(Beginning of SOURCE EXTRACT)

Figure 1. Simulation of the thorax deformation due to a heart beat and of the corresponding seismocardiogram
IMG/SCG.png

Multi-scale modeling of muscle contraction

Participants : François Kimmig [correspondant] , Dominique Chapelle, Matthieu Caruel.

This works aims at proposing a multi-scale model of the muscular contraction that can be used in the context of cardiac simulation. The modeling will be based on the stochastic equations that describe muscular contraction at the molecular level. Asymptotic counterparts of the stochastic model will be considered in order to provide pertinent simplified models. The modeling elements will be confronted with experiments that will be performed on cardiac muscle cells by collaborators in the team of Professor Vincenzo Lombardi at the University of Florence.

In the framework of this collaboration, a chemicomechanical model is being implemented into CardiacLab, a simulation environment developed by the team. It will enrich the range of modeling tools of the team for the active contribution of muscle cells to the cardiac behavior.

Multiphysics and multiscale modelling, data-model fusion and integration of organ physiology in the clinic: ventricular cardiac mechanics

Participants : Radomir Chabiniok [correspondant] , Philippe Moireau, Dominique Chapelle, Maxime Sermesant [Team Asclepios] .

(End of SOURCE EXTRACT)

PROMPT A: According to the report excerpt, what simulation environment is the chemicomechanical model being implemented into?
PROMPT B: Summarize the report excerpt in two sentences.
The saved entries that follow have no connection to the report excerpt.

(Beginning of INFORMATION GIVEN)

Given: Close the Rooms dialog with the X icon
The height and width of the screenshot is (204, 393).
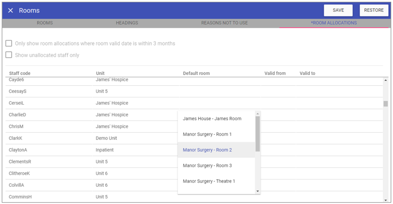Looking at the screenshot, I should tap(10, 10).
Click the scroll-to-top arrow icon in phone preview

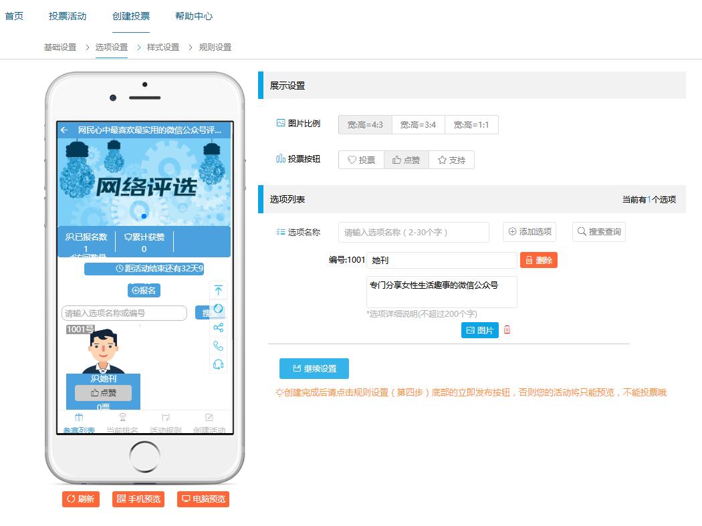pos(218,291)
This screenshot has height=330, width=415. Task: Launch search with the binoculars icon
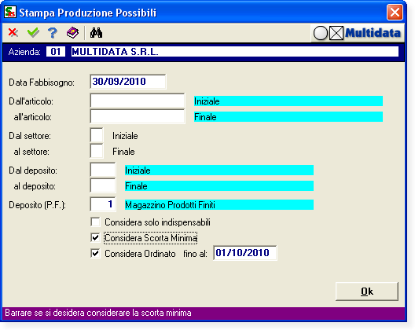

(End of INFORMATION GIVEN)

EXPECTED OUTPUT A: CardiacLab, a simulation environment developed by the team.

EXPECTED OUTPUT B: The work aims to build a multi-scale model of muscular contraction for cardiac simulation, based on stochastic equations at the molecular level and their asymptotic simplified counterparts, and to confront it with experiments on cardiac muscle cells performed by Professor Vincenzo Lombardi's team at the University of Florence. Within this collaboration, a chemicomechanical model is being implemented into CardiacLab, the team's simulation environment, to enrich its tools for modeling the active contribution of muscle cells to cardiac behavior.